We women are always reinventing ourselves, on one level or another. Maybe it’s becoming a mother, grandmother, changing careers, or as simple as a new hair style, new makeup, etc. The important thing is to keep growing. We’re so proud of our publisher, Lori Bitter, who was recently interviewed for Huffington Post.
By John Tarnoff
For the Year of the Boomer — 2014 is the year the youngest Boomers turn 50 — here is another installment in my survey of 50 Boomers across 10 career categories who have reinvented themselves within the last 10 years.
“After 50, you have to chase your own brand, and become your own kind of leader.” This is Lori Bitter’s advice to Boomers contemplating (or being forced to contemplate) a career reinvention. Bitter has excellent credentials in this department, having “failed upwards,” as she puts it, through a series of high-powered executive positions in the advertising industry, and now running her own branding and marketing consulting practice called The Business of Aging.
Bitter’s moment of truth occurred on her 50th birthday in 2009. As President of JWT Boom, a division of JWT, part of global ad agency WPP, she was in charge of developing marketing and ad strategies focused on the Boomer demographic. But management had other plans: citing their belief that the Boomer market had been terminally crippled by the Recession, they laid her off. Incredulous, she couldn’t believe that she was not being given the opportunity to continue a very successful run, and to manage through the economic crisis. She felt that she had been a “good girl, and had done everything right,” respected the company and had been loyal. Furious, she did something she says now that she never would have been able to do before: she fought back, walking out with her clients and a cadre of close associates to form a new agency, The Continuum Crew. Her strong emotions gave her the strength to stand up for herself, despite threats that JWT would invoke their non-compete clause. But she prevailed, and spent the next few years building a business that was truly hers. Looking back, she reflects “It was like, I hit 50 and I became more me.”
This is one of the keys that distinguishes the reinvention process at this stage in our lives: it has to have a more authentic ring to it. Bitter echoes a feeling that I’m sure we all either feel, or aspire to feeling: life is too short at this point to make any more life or career decisions that don’t feel right. While we may survive in the short term with a job that merely pays the bills, it is a bad idea in the longer term.
At the beginning of her career, Bitter had blossomed under the guidance and mentorship of her first boss, a legendary ad exec. Later, at JWT, she had the imprimatur of a global agency behind her. In her new firm, she realized that she had to rely 100% on herself. “The scariest part was to become the thought leader and put myself out there… to learn social media, and learn PR — stepping up to a place where I never thought I would have to be.”
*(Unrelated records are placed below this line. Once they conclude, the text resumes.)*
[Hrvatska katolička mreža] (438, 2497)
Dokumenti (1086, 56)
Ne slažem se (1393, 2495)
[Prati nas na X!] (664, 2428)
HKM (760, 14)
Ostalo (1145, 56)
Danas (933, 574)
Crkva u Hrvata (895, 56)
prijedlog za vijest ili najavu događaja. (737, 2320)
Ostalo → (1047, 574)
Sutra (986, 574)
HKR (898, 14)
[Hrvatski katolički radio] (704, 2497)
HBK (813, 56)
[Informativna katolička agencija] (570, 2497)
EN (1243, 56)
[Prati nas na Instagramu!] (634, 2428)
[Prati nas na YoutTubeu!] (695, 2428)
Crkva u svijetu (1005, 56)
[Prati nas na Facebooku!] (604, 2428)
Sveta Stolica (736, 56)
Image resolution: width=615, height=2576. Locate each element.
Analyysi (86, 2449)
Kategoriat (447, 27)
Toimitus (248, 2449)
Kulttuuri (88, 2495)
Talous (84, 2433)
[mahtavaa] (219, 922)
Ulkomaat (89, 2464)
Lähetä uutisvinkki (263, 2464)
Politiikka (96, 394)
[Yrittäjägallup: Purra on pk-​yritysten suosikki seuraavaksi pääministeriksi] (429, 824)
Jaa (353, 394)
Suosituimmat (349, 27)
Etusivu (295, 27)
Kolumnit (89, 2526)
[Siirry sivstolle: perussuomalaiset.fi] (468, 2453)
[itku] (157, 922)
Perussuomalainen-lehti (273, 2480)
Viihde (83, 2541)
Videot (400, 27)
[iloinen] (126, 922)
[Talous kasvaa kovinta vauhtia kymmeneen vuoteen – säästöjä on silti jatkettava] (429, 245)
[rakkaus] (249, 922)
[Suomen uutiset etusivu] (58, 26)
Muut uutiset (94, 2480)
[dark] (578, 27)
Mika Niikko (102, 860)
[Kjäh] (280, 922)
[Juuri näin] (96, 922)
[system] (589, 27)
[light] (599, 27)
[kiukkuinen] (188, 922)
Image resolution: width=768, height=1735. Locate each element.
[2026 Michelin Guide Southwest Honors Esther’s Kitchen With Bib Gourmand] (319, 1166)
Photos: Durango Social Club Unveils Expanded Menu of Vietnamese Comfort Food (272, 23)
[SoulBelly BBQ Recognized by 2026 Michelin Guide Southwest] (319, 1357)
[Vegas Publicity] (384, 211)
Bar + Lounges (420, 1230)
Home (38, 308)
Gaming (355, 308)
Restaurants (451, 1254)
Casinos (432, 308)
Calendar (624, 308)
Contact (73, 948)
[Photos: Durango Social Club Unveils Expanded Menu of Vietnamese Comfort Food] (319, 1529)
While the new agency was successful, Bitter began to feel like she was making compromises she didn’t want to make. She realized that the “world was sending me a big karmic message,” and that she had to decide how she wanted to spend her time, and with whom she wanted to spend it. In the end, it became clear that the new venture would need to shut down. If getting fired from JWT was unsettling, closing The Continuum Crew felt like even more of a public failure. But for Bitter, it was the right thing to do. And she gleaned an important philosophical truth from the experience: “You don’t learn unless you get bounced around.” She had learned a great deal running her own shop, and it had made her more aware of new ways of doing business in the online world. So, in her estimation, “I failed to a better place.”
After taking a break, what she calls her “90-day pity party,” Bitter re-emerged with a new focus, which became The Business of Aging. “I had finished a big piece of research for AARP on the grandparent market, and was also becoming a grandparent myself.” She realized that businesses need to know that there is not only value in the Boomer space, but that there is a valuable market that includes parents, moms, and grandparents.
Bitter feels that she has an opportunity in her practice to do a better job of serving all generations, not just older people, and that this authentic personal investment has paid off on many levels: “When you take work that is interesting and meaningful to you, the money shows up. That level of personal honesty about my career has changed all the relationships in my life.”
Reinventions can be planned, or may be forced upon us, but for Bitter, there is one key preparation element that we can’t ignore: “A lot of people, as they age, think they don’t have to keep learning. You have to read the tea leaves: we’re in a world of individualization and self- promotion. If you’re not taking care of yourself, even in a big company, as a personal brand, you’re going to get left behind.”